> _The input_:
========================================================================
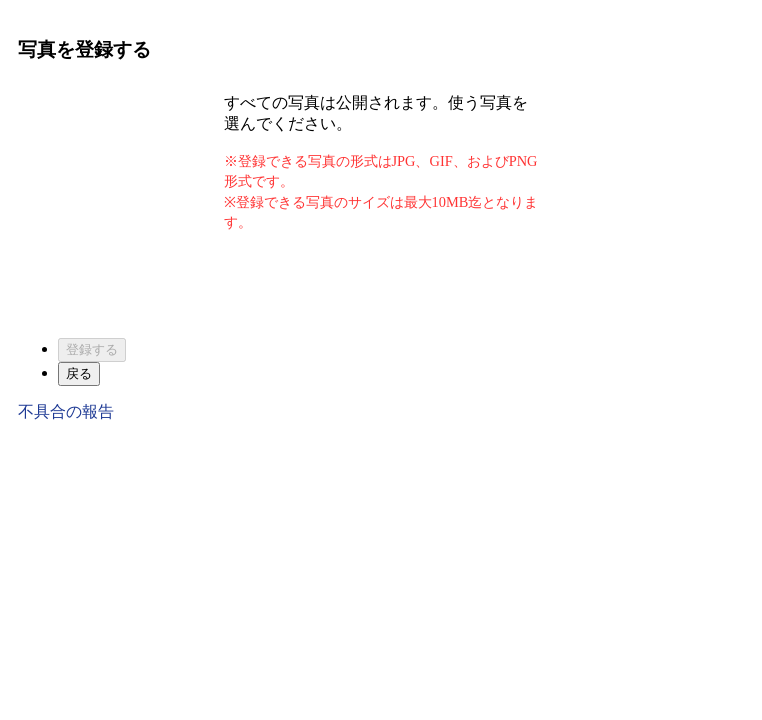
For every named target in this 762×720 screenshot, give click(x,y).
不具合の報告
========================================================================
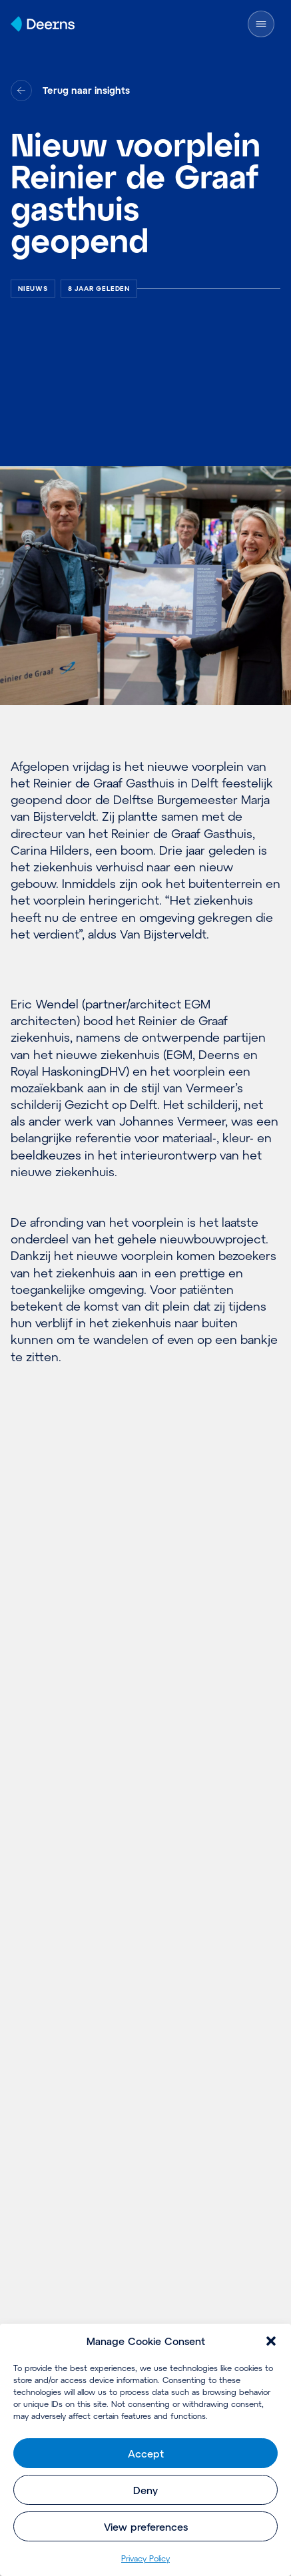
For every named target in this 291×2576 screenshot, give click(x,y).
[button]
========================================================================
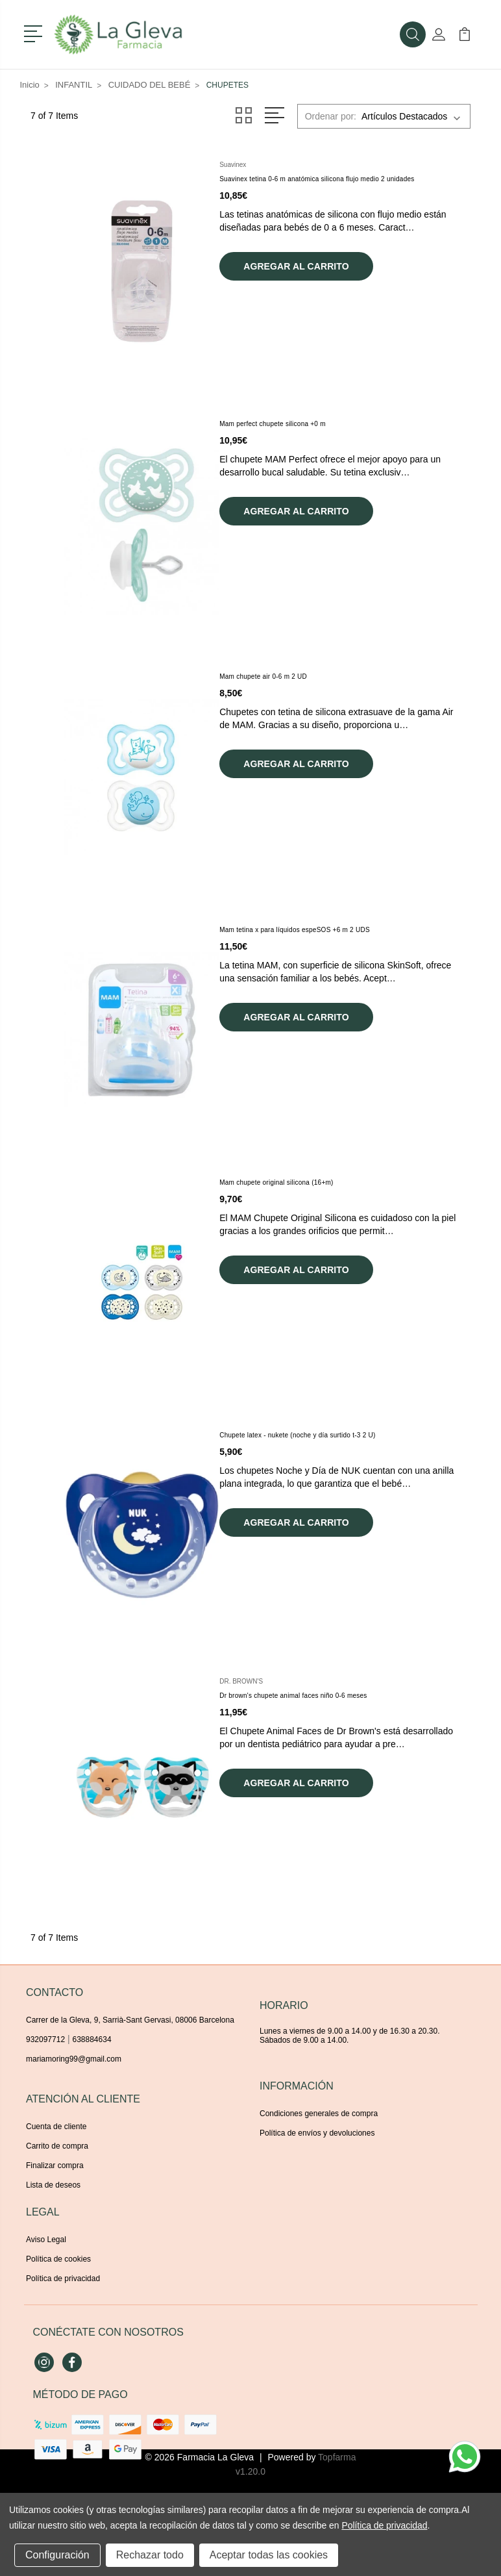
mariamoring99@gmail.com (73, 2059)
========================================================================
> _The exercise_:
Display each line in the listing above that contains the word "click". The match is case-sensitive.

> _Answer to this problem_:
For every named target in this 762×720 screenshot, give click(x,y).
For every named target in this 291×2576 screenshot, give click(x,y).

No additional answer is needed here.